Year after year, he spent New Year’s Day in the garden, oiling the handles of the rakes and hoes with linseed oil, ferreting out the little bits of moss from the plant pots, trimming the edge of the grass. It was only a very small garden, but he said, “It’s enough to handle…enough for any one person.”
She hadn’t ever been interested; oh yes, she liked the flowers and the tomatoes, and she admired his work, but she had never even learned the names. She read on about the New Year’s Days when he had shown her the seed catalogs and wondered what they would choose. She had always looked at them briefly and said that he was better at knowing.
There was no blame in the diaries, no sadness. He had accepted that she would never share that. It hadn’t made him love her less. Mrs. White looked around the sitting room, quiet on New Year’s Eve for the first time in fourteen years. She had no regrets: his diaries told a story of a happy man. But she did have a resolution th
at she would build up his garden; she had a manual better than any gardening book…All she had to do was to read his own records, year after year, patient and uncomplaining. She would do what he had done and learn from his mistakes.
Oh yes, he had made mistakes. Way back in the early diaries he had done some forking and digging one day when there was snow on the ground…He learned later that this had been a mistake; he was only forcing the frost down to the roots still further.

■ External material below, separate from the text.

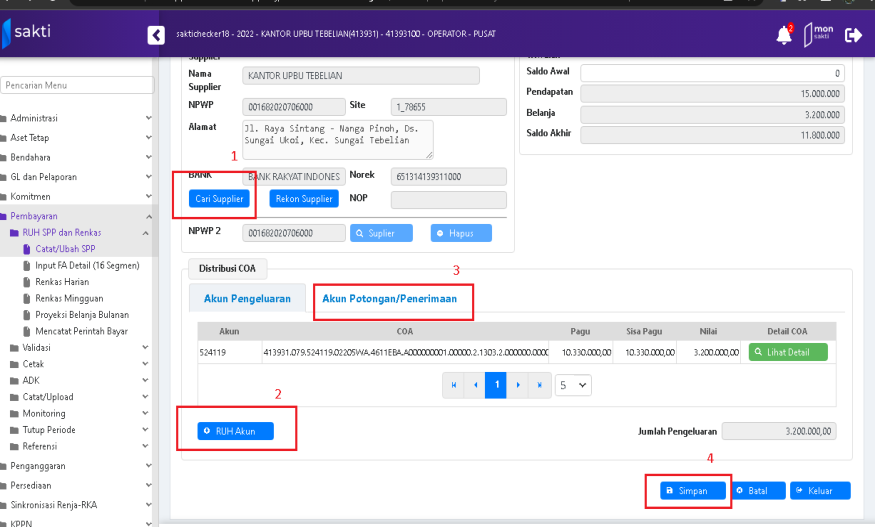Open rows-per-page dropdown showing 5
Viewport: 875px width, 527px height.
pos(573,384)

She took this year’s diary—which had ended so abruptly in mid-October. She turned to December 31 and began to fill it in. Her writing was bigger; perhaps she should get a larger kind of diary for herself when the shops opened?
The Sensible Celebration
As soon as she had planned the little gathering Lorna felt better. She had written to them all, four couples, their best friends. Nothing tacky like a printed invitation, but a warm handwritten note, saying that they would have a sensible celebration to mark the passing of the last ten years. With all the nonsense and the ballyhoo there was bound to be, Lorna thought that her little celebration would be the one they would all talk about, look back on—and remember.
How like Lorna and George they would say, to have a sensible celebration. Nothing over the top like poor Anne and Kevin did with their theme party, which nobody understood. Nothing vulgar like Doris and Jim had done, with all that game which nobody could eat properly and the dessert with all the liqueur in it that had made everyone feel ever so slightly ill. And then Brian and Hilda had done that frightfully worthy party where they asked everyone to give money for starving children, which had been a teeny bit of a downer since it had made them a bit uneasy about approaching the buffet supper that Hilda had been slaving over all week. And then, of course, there had been that awful time—you couldn’t call it a party, really—that evening when Teddy and Lola said let’s play the Truth game and almost everyone had been lured into the most unwise revelations, and almost everyone had ended up very hurt. That had been such a foolish thing to do. Lorna remembered Anne’s face when Kevin had said that she was no fun anymore. And she would never forget Lola’s face when Teddy listed how many ladies he had…er…well, known in his life.